--- START OF Given data ---

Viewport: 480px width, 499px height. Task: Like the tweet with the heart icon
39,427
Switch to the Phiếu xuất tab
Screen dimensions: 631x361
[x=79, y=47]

--- END OF Given data ---

## Do this
Arrange every line of the listing above as a Markdown table with the columns "No." and "Line," numbering the rows in order and leaving out any blank lines.

## Exercise result
| No. | Line |
|---|---|
| 1 | Viewport: 480px width, 499px height. Task: Like the tweet with the heart icon |
| 2 | 39,427 |
| 3 | Switch to the Phiếu xuất tab |
| 4 | Screen dimensions: 631x361 |
| 5 | [x=79, y=47] |